Monday, March 13, 2017

What does God look like?





What does God look like?  I have wandered deep and wide with other religious traditions.  I have been moved by the many faces of God they honor.  They leave me yearning for some that resonate in my Christian tradition.  Now, Jesus is a face of God for me.  We Companions have several powerful, beautiful icons of Jesus.  Jesus of Sinai is my favorite--the large one that graces our small altar where we pray moves me deeply into the mystery.  Icons offer one face beautifully.    I wonder what the other faces of the Trinity look like.  Does the Creator have a face?  How about the Holy Spirit? I yearn to see more of God face to face.  Articulating this desire could make me a heretic, I suppose, because Jesus isn't just part of God.  Yet we do say that God is one and a trinity of "persons."

When I reach for an image of God in my mind's eye it inevitably comes up "Father," and likely a great white and bearded one like Michelangelo's.  Try as I might, nothing else comes from my memory banks.Seeing The Shack this week offered a deeply satisfying possibility.  Not a white God, not an exclusively male God, the images in this film based on a popular book fed and enlivened me.  Long have I needed an image of God that would include me.  "Created in the image of God" has been important in my journey, yet I did not grow up seeing myself reflected in the masculine images that were present.  The Shack imaged the three Persons of God as masculine and feminine--and multi-cultural.  I could breathe in a new way and I wept with relief at the gift.  The dialogue theologically resonant, too.  I'd like to hear some of it a second time.

I do recommend it--perhaps as part of Lenten practice.  I found it a great way to seek God's face--and to ponder that question "What does God look like?" as a way to wake up to more.  The possibilities for imagining God's face are as infinite as God is.  S/He has many faces.  I think it is one of the ways God enjoys being with us, playing with us and stretching us.

For some of us the stretch will be too great.  The question of God's gender rocks the boat.  For some of us seeing God as a different race has never occurred as a possibility.  There is a great invitation in it for all of us, though.  We are called to remember that while we may experience a sense of increasing closeness and "knowing God" over the course of our lives we also cannot fathom God, really.  God is beyond whatever we may cook up on a good day or concretize God as on a bad one.

What does God look like?  Ponder away, but know that S/He is always lovingly present, infinitely accepting of our attempts (which can never honor the fullness) and, I would bet, gently amused as we grope around.  Many blessings in your musings this Lent!

Monday, March 6, 2017

Be Holy






Be Holy, for I, the Lord your God, am Holy!

Fifteen “Thou Shalt nots” to only 3 “Thou Shalts!”  That’s there in today’s daily Lectionary reading from Leviticus.  But look: “shalts” frame the “nots”.  “You shall be holy, for I the Lord your God am Holy” appears at the beginning and “You shall love your neighbor as yourself:  I am the Lord” concludes it.  

YES to holiness.
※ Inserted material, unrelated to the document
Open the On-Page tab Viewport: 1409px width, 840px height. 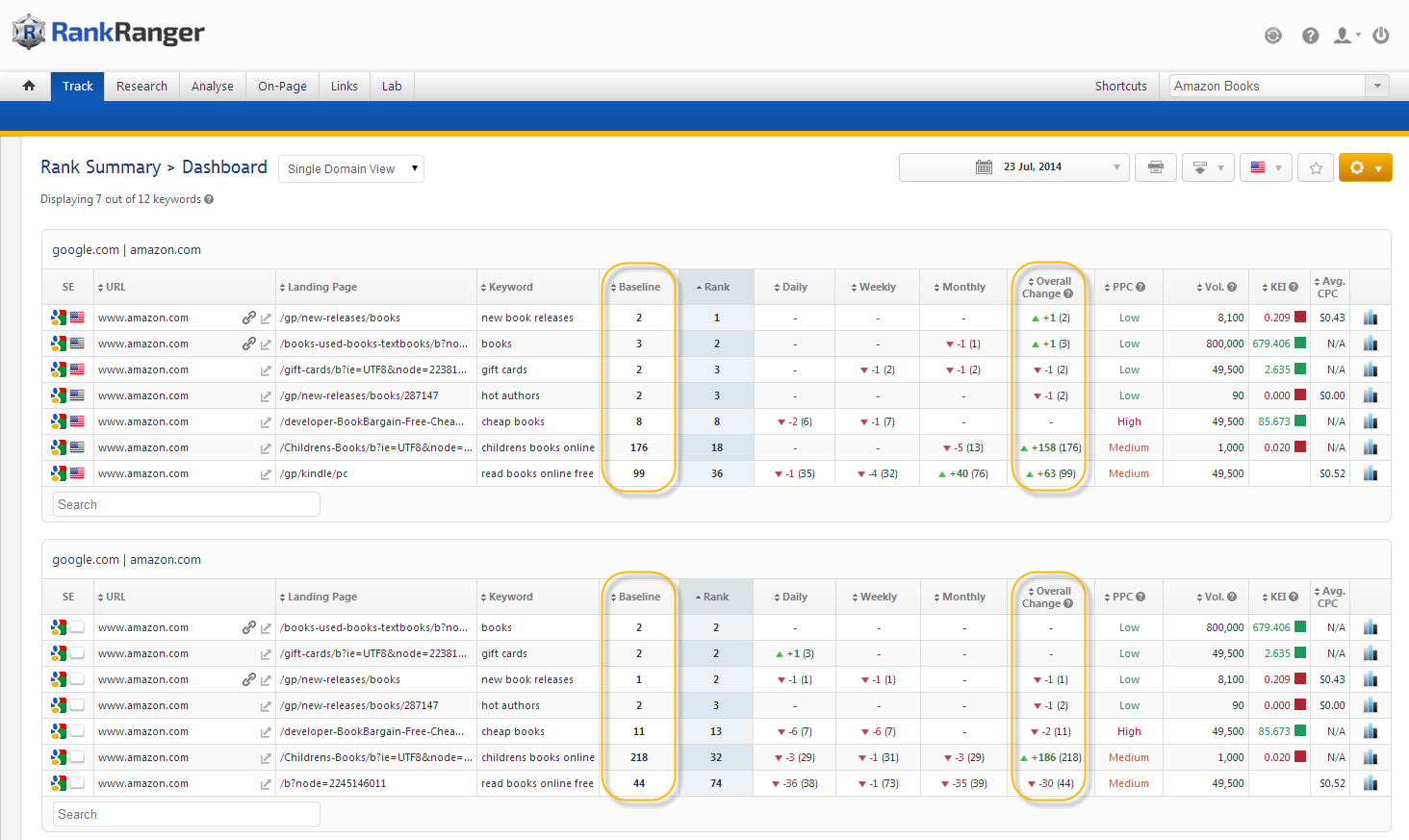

No no no no no…to theft, lies, murder, grudges, and judging, just to name a few.  YES to love.  

The passage tells me what I know in my bones to be true.  Holiness and Love are intimately related.  It has been easy to get confused about this.  With Bishop Michael Curry and countless others I am part of the Jesus Movement.  This is not my childhood Christianity—not primarily centered on trying to be a good girl—or nice.  It isn’t “Be holy…be pious” or “Be holy…be perfect.”  “Be holy: Love (like me!)” says God.  
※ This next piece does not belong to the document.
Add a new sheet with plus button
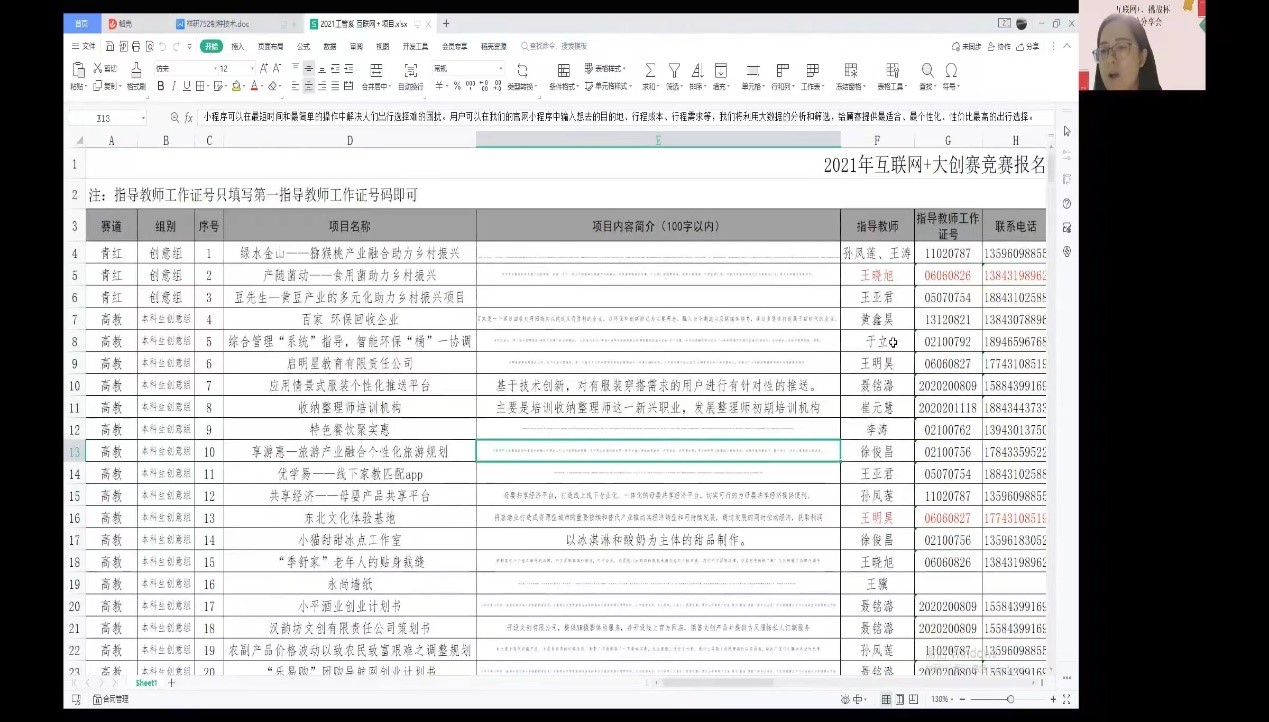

bell hooks calls it out:  our culture is mostly embarrassed and down right bad at loving.  She counters our “isms” that keep people down based on race, gender and class with a love ethic.  all about love: new visions lifts up love as a life-giving way.  She debunks the assumption that being ethical takes the fun out of life.  Love is what we “DO,” not so much what we feel. It transforms our lives.  She says “I know no one who has embraced a love ethic whose life has not become joyous and more fulfilling.”   

That’s what I want: love, joy, freedom.  Lent is a season to “go for these,” but not without cost.  Jesus, God enfleshed, loves with no limit.  He loves even on the cross. He teaches what his Jewish roots did and do.  Become love-able.  
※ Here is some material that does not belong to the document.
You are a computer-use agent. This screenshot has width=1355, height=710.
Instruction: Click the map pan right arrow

We are able to learn to choose love, to become Holy.  God would not ask us to do what it is impossible to do.  Becoming more love-able means looking at where I fail at it.  Ouch.  The point isn’t the focus on failure.  

I am heartened by a story told from time to time. When asked what about life in the monastery, a monk answered, “We fall down and we get up, we fall down and we get up.” The point is not that we fall down on loving, but to keep getting up.  Let’s dust ourselves and each other off and claim our love-ability this Lent.  Dare to be holy!